** Items listed in a dataset **
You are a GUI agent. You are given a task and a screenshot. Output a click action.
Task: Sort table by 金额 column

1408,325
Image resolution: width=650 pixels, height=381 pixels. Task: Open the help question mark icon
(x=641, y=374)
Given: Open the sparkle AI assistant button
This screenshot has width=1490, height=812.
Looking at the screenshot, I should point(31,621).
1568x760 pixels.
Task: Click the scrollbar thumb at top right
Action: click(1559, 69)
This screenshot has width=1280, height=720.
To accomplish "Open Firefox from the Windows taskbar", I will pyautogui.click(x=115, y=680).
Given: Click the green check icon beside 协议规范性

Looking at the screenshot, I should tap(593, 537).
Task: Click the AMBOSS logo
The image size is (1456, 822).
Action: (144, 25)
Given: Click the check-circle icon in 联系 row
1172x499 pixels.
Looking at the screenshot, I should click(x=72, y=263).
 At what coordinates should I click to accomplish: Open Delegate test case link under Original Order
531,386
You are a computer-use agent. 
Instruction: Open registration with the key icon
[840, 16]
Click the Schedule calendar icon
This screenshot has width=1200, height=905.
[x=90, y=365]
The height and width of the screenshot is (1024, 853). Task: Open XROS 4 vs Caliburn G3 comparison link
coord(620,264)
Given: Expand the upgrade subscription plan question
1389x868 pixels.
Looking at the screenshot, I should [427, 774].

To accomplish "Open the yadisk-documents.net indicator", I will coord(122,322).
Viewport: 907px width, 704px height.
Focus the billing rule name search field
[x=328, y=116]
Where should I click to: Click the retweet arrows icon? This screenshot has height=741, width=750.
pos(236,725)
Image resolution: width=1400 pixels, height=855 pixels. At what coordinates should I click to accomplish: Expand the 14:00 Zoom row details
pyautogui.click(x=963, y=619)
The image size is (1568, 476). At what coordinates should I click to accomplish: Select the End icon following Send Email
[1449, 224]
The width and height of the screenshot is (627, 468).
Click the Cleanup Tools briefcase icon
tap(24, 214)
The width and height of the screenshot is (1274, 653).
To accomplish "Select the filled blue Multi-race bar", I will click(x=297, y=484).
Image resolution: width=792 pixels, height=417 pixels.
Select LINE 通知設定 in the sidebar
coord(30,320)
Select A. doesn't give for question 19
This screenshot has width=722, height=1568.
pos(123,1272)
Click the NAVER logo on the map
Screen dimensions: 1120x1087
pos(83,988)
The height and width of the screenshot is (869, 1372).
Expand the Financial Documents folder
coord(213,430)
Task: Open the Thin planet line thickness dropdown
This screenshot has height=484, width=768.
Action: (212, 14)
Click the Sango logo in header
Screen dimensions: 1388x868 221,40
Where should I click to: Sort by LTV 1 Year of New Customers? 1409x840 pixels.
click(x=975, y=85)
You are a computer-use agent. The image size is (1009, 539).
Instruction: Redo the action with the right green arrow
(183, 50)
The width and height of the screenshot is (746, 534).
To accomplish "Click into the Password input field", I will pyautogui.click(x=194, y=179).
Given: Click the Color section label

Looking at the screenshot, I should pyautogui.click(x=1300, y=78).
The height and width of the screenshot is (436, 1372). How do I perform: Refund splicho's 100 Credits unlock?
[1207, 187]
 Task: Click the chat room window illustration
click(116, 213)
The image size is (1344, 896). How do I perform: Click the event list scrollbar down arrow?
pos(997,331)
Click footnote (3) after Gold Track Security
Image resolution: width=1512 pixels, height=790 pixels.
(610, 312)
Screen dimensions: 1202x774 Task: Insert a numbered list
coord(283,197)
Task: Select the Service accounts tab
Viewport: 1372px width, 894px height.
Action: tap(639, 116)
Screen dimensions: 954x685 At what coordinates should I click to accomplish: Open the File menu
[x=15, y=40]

** Exercise directions **
Can you give every line of the material as a JSON list of strings, one string per line and blank lines left out?

** Exercise response **
[
  "You are a GUI agent. You are given a task and a screenshot. Output a click action.",
  "Task: Sort table by 金额 column",
  "1408,325",
  "Image resolution: width=650 pixels, height=381 pixels. Task: Open the help question mark icon",
  "(x=641, y=374)",
  "Given: Open the sparkle AI assistant button",
  "This screenshot has width=1490, height=812.",
  "Looking at the screenshot, I should point(31,621).",
  "1568x760 pixels.",
  "Task: Click the scrollbar thumb at top right",
  "Action: click(1559, 69)",
  "This screenshot has width=1280, height=720.",
  "To accomplish \"Open Firefox from the Windows taskbar\", I will pyautogui.click(x=115, y=680).",
  "Given: Click the green check icon beside 协议规范性",
  "Looking at the screenshot, I should tap(593, 537).",
  "Task: Click the AMBOSS logo",
  "The image size is (1456, 822).",
  "Action: (144, 25)",
  "Given: Click the check-circle icon in 联系 row",
  "1172x499 pixels.",
  "Looking at the screenshot, I should click(x=72, y=263).",
  " At what coordinates should I click to accomplish: Open Delegate test case link under Original Order",
  "531,386",
  "You are a computer-use agent. ",
  "Instruction: Open registration with the key icon",
  "[840, 16]",
  "Click the Schedule calendar icon",
  "This screenshot has width=1200, height=905.",
  "[x=90, y=365]",
  "The height and width of the screenshot is (1024, 853). Task: Open XROS 4 vs Caliburn G3 comparison link",
  "coord(620,264)",
  "Given: Expand the upgrade subscription plan question",
  "1389x868 pixels.",
  "Looking at the screenshot, I should [427, 774].",
  "To accomplish \"Open the yadisk-documents.net indicator\", I will coord(122,322).",
  "Viewport: 907px width, 704px height.",
  "Focus the billing rule name search field",
  "[x=328, y=116]",
  "Where should I click to: Click the retweet arrows icon? This screenshot has height=741, width=750.",
  "pos(236,725)",
  "Image resolution: width=1400 pixels, height=855 pixels. At what coordinates should I click to accomplish: Expand the 14:00 Zoom row details",
  "pyautogui.click(x=963, y=619)",
  "The image size is (1568, 476). At what coordinates should I click to accomplish: Select the End icon following Send Email",
  "[1449, 224]",
  "The width and height of the screenshot is (627, 468).",
  "Click the Cleanup Tools briefcase icon",
  "tap(24, 214)",
  "The width and height of the screenshot is (1274, 653).",
  "To accomplish \"Select the filled blue Multi-race bar\", I will click(x=297, y=484).",
  "Image resolution: width=792 pixels, height=417 pixels.",
  "Select LINE 通知設定 in the sidebar",
  "coord(30,320)",
  "Select A. doesn't give for question 19",
  "This screenshot has width=722, height=1568.",
  "pos(123,1272)",
  "Click the NAVER logo on the map",
  "Screen dimensions: 1120x1087",
  "pos(83,988)",
  "The height and width of the screenshot is (869, 1372).",
  "Expand the Financial Documents folder",
  "coord(213,430)",
  "Task: Open the Thin planet line thickness dropdown",
  "This screenshot has height=484, width=768.",
  "Action: (212, 14)",
  "Click the Sango logo in header",
  "Screen dimensions: 1388x868 221,40",
  "Where should I click to: Sort by LTV 1 Year of New Customers? 1409x840 pixels.",
  "click(x=975, y=85)",
  "You are a computer-use agent. The image size is (1009, 539).",
  "Instruction: Redo the action with the right green arrow",
  "(183, 50)",
  "The width and height of the screenshot is (746, 534).",
  "To accomplish \"Click into the Password input field\", I will pyautogui.click(x=194, y=179).",
  "Given: Click the Color section label",
  "Looking at the screenshot, I should pyautogui.click(x=1300, y=78).",
  "The height and width of the screenshot is (436, 1372). How do I perform: Refund splicho's 100 Credits unlock?",
  "[1207, 187]",
  " Task: Click the chat room window illustration",
  "click(116, 213)",
  "The image size is (1344, 896). How do I perform: Click the event list scrollbar down arrow?",
  "pos(997,331)",
  "Click footnote (3) after Gold Track Security",
  "Image resolution: width=1512 pixels, height=790 pixels.",
  "(610, 312)",
  "Screen dimensions: 1202x774 Task: Insert a numbered list",
  "coord(283,197)",
  "Task: Select the Service accounts tab",
  "Viewport: 1372px width, 894px height.",
  "Action: tap(639, 116)",
  "Screen dimensions: 954x685 At what coordinates should I click to accomplish: Open the File menu",
  "[x=15, y=40]"
]